Discussion Questions

Ireland: A Novel

1. Is the storyteller a phenomenon unique to Ireland?

2. Why is Ronan enthralled before the storyteller even begins to speak? Can you imagine why Alison is so repelled?

3. There's nothing quite like Newgrange in the US -- or is there? What do public monuments represent in the United States? Were they built in anything like the same way?

4. Why is Ronan so much more interested in history than girls? What is it about the Storyteller that has made such a deep impression?

5. The Storyteller has a very specific method for reaching his audience. Is his method similar to that of an actor or a writer?

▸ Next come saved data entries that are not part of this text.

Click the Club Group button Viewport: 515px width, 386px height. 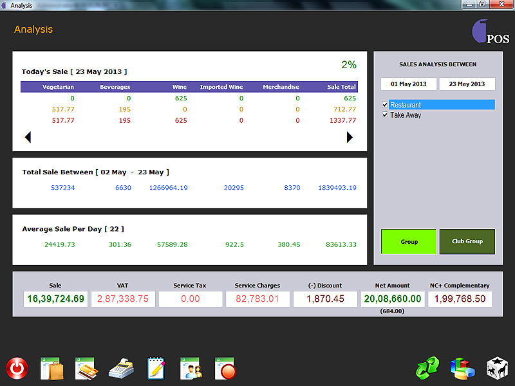point(467,241)
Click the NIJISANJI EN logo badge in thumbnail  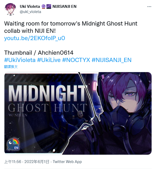(x=13, y=144)
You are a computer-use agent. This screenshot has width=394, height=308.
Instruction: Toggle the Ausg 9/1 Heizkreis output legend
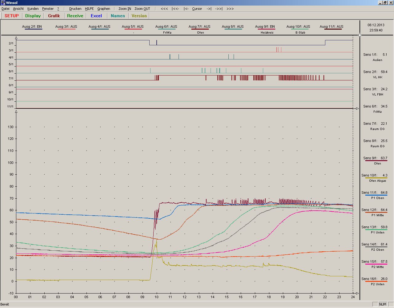(x=265, y=27)
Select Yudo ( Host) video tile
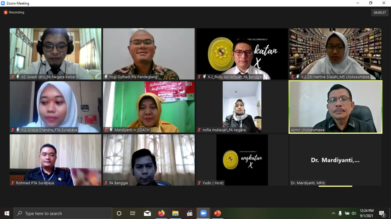This screenshot has height=219, width=391. pos(242,160)
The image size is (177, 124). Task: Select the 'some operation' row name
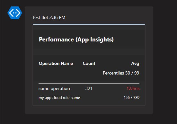[54, 89]
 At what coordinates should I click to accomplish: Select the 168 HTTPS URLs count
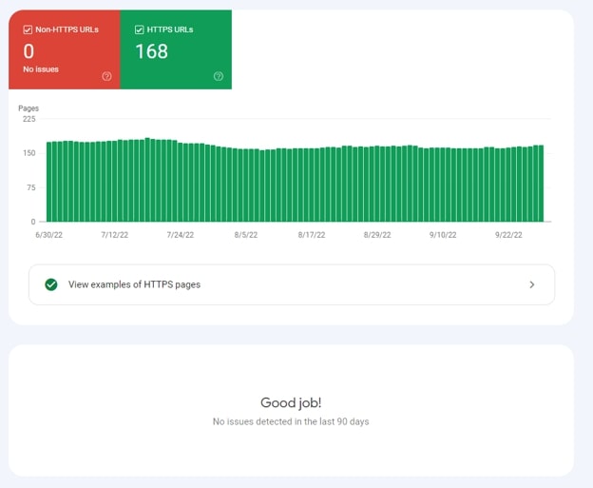coord(151,51)
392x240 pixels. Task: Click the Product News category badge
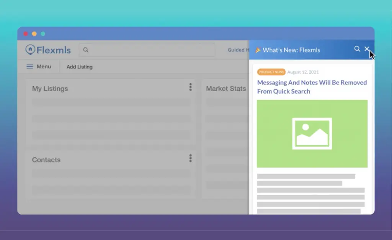click(x=271, y=72)
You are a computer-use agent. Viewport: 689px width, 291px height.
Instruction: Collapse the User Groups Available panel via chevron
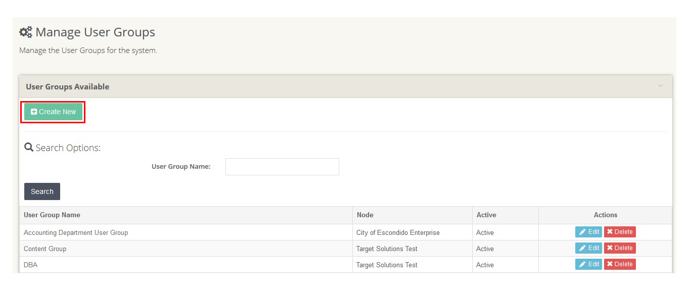tap(660, 86)
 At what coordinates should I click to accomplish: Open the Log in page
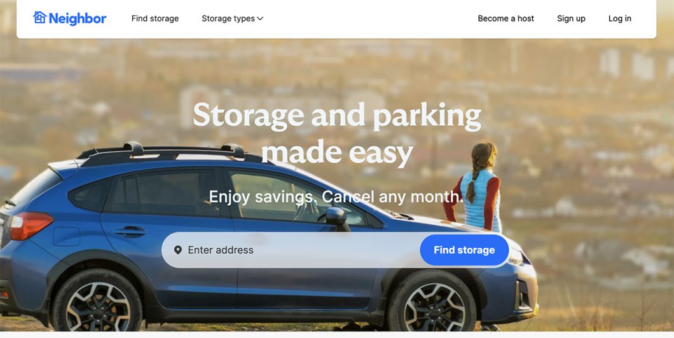[620, 18]
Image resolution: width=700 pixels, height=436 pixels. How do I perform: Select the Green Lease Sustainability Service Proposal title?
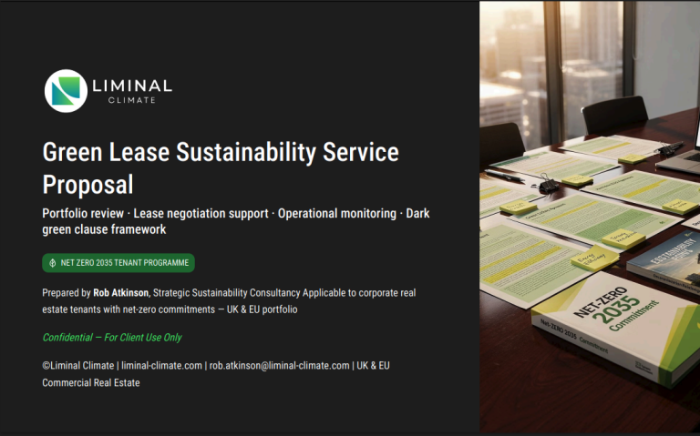(220, 167)
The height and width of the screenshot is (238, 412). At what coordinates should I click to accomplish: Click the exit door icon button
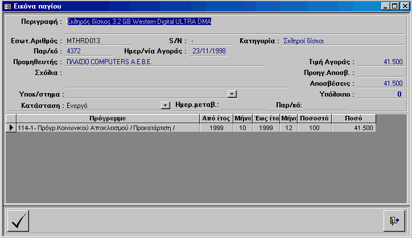pyautogui.click(x=394, y=220)
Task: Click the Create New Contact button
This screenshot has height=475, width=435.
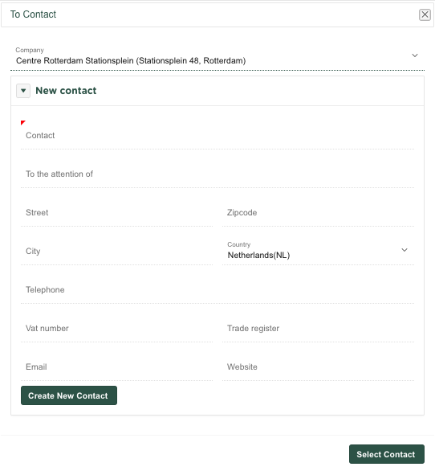Action: pyautogui.click(x=69, y=395)

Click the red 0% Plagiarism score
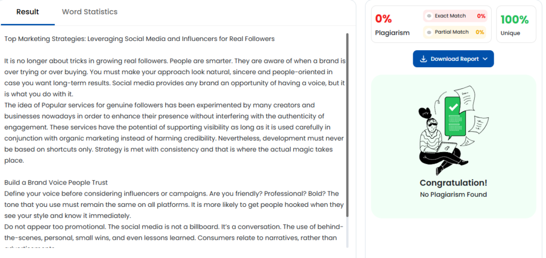coord(383,19)
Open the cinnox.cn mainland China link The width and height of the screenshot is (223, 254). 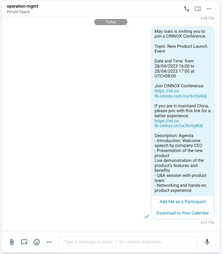[x=178, y=123]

6. The Penal Laws made it very difficult for Catholics to become educated. How is a culture that is forcibly denied the growth and insight available through education and learning able to keep itself vitally alive?

7. In following the Storyteller for so many years, has Ronan, in fact, become a Storyteller himself?

8. Between the Norman-Irish and the Anglo-Irish, it seems difficult to define, who, really is "Irish." Is this similar to how "American" identity is formed?

9. How would have Ronan's life been different if he knew his family's great secret all along?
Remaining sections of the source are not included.